HSPA+ Multiflow Lets Your Phone Talk to Two Towers at Once

With Mobile World Congress just around the corner, we're expecting a deluge of smartphones and tablets to be unveiled in the next couple of weeks. However, MWC isn't just about phones, it's about all things mobile. As such, Nokia Siemens has plans to show off something else entirely at at the conferences.

The company yesterday unveiled HSPA+ Multiflow, a technology that allows your phone to talk to two cell phone towers at once. HSPA+ Multiflow means that when located close to the edge of a mobile base station's cell, your phone can connect to a second base station serving a neighboring cell enabling a second path for data to reach the device. The feature promises to make more efficient use of networks' resources while delivering up to double the data speed and 50 percent faster responses when compared to existing HSPA+ networks.

"With 100 million smart devices being added every month, we see a consequent increase in 'smart' applications that make use of their advanced capabilities. Not only is network traffic rising dramatically, much of it is also unpredictable in nature, and this can impact user experience," said Keith Sutton, head of the WCDMA business line for Nokia Siemens Networks. "This is where HSPA+ Multiflow helps operators – it reduces imbalances that typically occur in network resource usage, and increases HSPA+ speed and capacity."

Nokia Siemens is planning a live demonstration for MWC attendees. This will be based on Nokia Siemens Networks' commercial Single RAN offering and Qualcomm's prototype USB dongles. Nokia Siemens said in a release today that it expects HSPA+ Multiflow to be 3GPP standardized by mid 2012 and available commercially from Nokia Siemens Networks by second half of 2013.

Follow @JaneMcEntegart on Twitter for the latest news.      

  • abel2
    While this technology sounds nice, until service providers actually increase the number or capacity of towers, this just seems like a potential burden. Of course when they do increase the number of towers, their rates will go up.

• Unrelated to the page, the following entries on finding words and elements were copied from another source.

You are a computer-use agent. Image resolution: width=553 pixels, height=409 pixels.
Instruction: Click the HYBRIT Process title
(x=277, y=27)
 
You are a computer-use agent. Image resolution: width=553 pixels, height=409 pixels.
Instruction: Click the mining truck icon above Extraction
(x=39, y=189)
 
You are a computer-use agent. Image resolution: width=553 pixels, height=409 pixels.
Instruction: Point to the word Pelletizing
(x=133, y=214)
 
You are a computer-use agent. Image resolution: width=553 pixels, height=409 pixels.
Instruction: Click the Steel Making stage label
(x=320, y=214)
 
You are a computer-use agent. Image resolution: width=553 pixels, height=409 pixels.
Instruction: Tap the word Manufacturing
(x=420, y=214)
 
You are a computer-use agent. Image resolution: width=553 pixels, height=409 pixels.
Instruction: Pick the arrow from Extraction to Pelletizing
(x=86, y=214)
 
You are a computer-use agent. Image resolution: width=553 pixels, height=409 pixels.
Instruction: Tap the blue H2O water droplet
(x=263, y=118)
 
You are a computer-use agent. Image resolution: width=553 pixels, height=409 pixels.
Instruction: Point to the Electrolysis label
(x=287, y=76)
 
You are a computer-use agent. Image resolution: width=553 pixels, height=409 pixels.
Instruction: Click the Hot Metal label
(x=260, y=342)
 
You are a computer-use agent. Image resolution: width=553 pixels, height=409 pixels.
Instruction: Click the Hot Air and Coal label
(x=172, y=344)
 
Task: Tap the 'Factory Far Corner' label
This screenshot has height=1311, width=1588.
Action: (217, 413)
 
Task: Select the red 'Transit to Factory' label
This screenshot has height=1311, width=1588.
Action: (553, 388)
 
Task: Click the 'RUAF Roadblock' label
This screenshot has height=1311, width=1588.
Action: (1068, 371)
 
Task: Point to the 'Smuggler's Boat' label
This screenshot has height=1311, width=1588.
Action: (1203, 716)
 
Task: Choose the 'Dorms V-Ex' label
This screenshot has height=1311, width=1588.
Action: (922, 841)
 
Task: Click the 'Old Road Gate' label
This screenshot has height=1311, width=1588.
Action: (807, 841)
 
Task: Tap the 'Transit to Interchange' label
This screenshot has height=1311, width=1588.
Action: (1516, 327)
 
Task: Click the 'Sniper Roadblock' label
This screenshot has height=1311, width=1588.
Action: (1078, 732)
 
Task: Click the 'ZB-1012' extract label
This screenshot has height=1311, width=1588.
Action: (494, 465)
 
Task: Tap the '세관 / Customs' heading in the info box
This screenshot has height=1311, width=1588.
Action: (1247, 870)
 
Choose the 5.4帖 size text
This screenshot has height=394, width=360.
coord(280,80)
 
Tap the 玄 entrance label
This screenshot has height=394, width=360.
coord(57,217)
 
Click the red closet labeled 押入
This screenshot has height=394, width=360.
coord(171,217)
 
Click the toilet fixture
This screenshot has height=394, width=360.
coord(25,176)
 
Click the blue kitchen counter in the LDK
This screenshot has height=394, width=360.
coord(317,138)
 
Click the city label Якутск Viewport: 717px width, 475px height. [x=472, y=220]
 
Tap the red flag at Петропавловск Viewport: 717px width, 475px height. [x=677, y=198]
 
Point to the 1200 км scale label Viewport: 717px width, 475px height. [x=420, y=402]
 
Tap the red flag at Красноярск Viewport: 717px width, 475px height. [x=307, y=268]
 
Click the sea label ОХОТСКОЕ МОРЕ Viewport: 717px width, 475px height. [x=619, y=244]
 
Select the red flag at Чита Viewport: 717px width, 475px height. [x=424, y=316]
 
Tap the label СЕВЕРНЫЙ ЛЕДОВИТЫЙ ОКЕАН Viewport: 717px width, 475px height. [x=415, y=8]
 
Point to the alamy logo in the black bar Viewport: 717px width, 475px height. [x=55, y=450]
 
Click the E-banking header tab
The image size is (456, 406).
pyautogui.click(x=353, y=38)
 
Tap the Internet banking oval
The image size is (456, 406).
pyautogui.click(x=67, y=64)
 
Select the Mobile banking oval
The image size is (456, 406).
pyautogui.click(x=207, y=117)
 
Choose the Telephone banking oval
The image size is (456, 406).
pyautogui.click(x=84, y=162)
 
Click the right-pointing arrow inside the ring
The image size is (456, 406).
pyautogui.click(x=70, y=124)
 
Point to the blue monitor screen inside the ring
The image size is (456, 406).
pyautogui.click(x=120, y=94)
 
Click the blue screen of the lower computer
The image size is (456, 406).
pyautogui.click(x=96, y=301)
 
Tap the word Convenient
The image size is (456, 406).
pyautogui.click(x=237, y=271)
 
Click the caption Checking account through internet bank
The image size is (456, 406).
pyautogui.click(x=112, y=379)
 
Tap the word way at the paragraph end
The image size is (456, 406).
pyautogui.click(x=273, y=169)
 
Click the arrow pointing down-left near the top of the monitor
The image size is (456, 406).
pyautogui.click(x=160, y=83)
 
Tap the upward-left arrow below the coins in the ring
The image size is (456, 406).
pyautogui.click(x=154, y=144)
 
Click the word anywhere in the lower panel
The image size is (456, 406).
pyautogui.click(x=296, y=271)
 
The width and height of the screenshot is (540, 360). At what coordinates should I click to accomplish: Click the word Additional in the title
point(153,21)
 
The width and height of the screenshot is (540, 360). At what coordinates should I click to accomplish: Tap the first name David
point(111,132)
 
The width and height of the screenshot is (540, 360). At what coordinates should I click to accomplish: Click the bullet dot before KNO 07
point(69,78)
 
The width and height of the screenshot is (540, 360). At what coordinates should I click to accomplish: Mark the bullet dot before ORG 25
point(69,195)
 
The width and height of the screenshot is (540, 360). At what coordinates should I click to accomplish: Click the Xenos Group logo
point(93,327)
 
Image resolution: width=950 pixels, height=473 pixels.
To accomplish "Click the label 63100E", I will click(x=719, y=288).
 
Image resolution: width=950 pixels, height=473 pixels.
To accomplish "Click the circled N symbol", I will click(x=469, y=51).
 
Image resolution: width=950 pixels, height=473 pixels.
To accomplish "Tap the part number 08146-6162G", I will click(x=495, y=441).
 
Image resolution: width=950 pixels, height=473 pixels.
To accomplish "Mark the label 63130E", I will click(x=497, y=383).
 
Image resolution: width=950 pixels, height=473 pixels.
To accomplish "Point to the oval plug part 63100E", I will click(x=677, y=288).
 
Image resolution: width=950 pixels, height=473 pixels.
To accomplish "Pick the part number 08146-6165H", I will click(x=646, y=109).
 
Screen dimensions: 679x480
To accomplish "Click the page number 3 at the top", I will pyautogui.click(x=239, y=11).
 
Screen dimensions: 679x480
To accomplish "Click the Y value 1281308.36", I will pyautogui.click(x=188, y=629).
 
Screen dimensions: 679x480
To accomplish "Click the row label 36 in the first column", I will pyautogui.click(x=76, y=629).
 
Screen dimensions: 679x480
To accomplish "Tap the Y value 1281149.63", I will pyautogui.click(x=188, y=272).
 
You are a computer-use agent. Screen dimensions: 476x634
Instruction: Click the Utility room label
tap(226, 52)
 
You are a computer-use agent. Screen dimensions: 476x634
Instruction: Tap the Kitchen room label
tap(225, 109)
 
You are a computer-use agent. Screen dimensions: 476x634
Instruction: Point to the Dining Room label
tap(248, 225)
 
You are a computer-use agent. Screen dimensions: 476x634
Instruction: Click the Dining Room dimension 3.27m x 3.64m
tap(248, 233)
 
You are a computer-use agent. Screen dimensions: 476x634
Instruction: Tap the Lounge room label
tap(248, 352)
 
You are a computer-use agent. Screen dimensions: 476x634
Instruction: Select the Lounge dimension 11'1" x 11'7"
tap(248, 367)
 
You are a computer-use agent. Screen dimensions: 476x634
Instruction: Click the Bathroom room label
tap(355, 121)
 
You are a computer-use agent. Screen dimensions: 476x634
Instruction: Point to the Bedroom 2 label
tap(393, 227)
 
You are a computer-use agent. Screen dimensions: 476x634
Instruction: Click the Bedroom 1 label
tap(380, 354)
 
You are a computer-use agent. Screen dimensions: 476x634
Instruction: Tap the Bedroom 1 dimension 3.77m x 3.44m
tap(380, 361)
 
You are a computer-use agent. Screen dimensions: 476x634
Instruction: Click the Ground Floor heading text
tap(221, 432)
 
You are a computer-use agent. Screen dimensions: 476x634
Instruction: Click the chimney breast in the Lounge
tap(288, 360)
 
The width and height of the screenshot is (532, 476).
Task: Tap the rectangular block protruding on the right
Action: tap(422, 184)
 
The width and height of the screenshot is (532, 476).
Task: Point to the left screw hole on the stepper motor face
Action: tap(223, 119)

    Looks like a double-edged sword to me.
  • TwoDigital
    Is this "new" just for data or just for the TDMA/GSM users out there? Voice CDMA is BUILT around redundant signals on multiple towers. I helped build the CDMA network in 3 of the 10 largest U.S. CDMA metro markets between 1996 and 2000... Find the CDMA spec (wikipedia even?) and look up "multipath." It's one of the biggest advantages of CDMA over TDMA/GSM for voice calls.
  • Lekko
    How does this affect battery life? Wouldn't using two simultaneous 4G radios drain your battery twice as fast? Also, using it as a repeater would just eat batteries for no benefit to the person whose phone is being converted into a mini repeater tower.
  • freggo
    A few days ago we had an article telling us how we are running out of bandwidth.
    Now we get photos that tie up 2 towers -and frequency bands- at the same time.

    Somehow my logic processor is beginning to overheat. :-)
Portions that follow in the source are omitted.